The Party ruled the state. Its successes could not be denied. The means and the ends of the NSDAP were right. I believed this implicitly and without the slightest reservation.

My inner scruples about remaining in the concentration camp, despite my unsuitability for such work, receded into the background now that I no longer came into such direct contact with the prisoners as I had done in Dachau.

Also, in Sachsenhausen there was not the same atmosphere of hatred that existed in Dachau. And this in spite of the fact that Eicke’s own offices were located in the camp.

The troops were of a different type. There were many young recruits and many junior SS officers from the Junker school.

“Old Dachauites” were only to be met with now and then.

The commandant, too, was a different sort of man.[32]

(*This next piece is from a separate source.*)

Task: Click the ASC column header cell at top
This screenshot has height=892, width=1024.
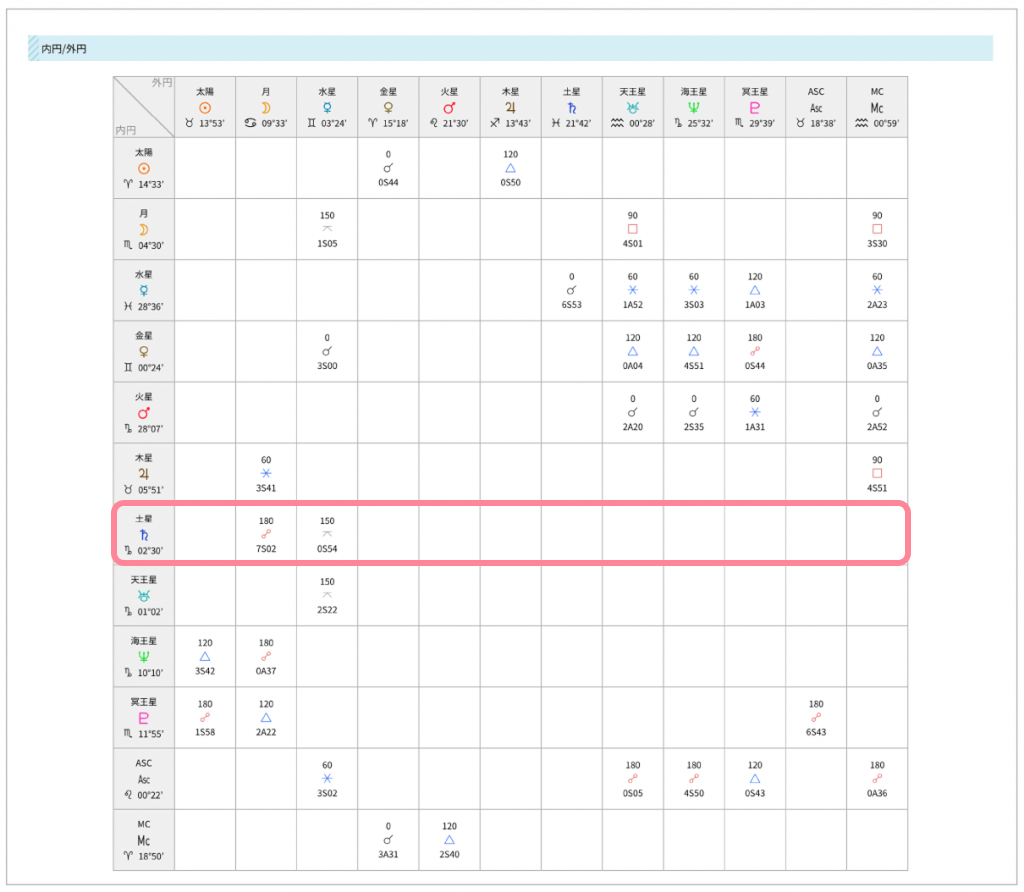Action: point(816,107)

Strict and severe, it is true, but with a meticulous desire for justice and a fanatical sense of duty. He was for me the prototype of the original SS leader and National Socialist. I always regarded him as a much enlarged reflection of myself. He, too, had moments when his good nature and kind heart were in evidence, yet he was hard and mercilessly severe in all matters appertaining to the service. He was a perpetual example to me of how, in the SS, “hard necessity” must stifle all softer emotions.

The war came, and with it the great turning point in the history of the concentration camps. But who could then have foreseen the horrifying tasks to be assigned them as the war went on?

On the very first day of the war, Eicke delivered an address to the officers of the reserve formations which had relieved the regular SS units in the camps.

In it he emphasized that the harsh laws of war now prevailed. Each SS man was committed body and soul, regardless of the life he had hitherto led. Every order received must be regarded as sacrosanct and even those which appeared most harsh and severe must be carried out without hesitation. The Reichsführer SS demanded that every SS man should exhibit an exemplary sense of duty and should be prepared to devote himself to his people and his fatherland even unto death.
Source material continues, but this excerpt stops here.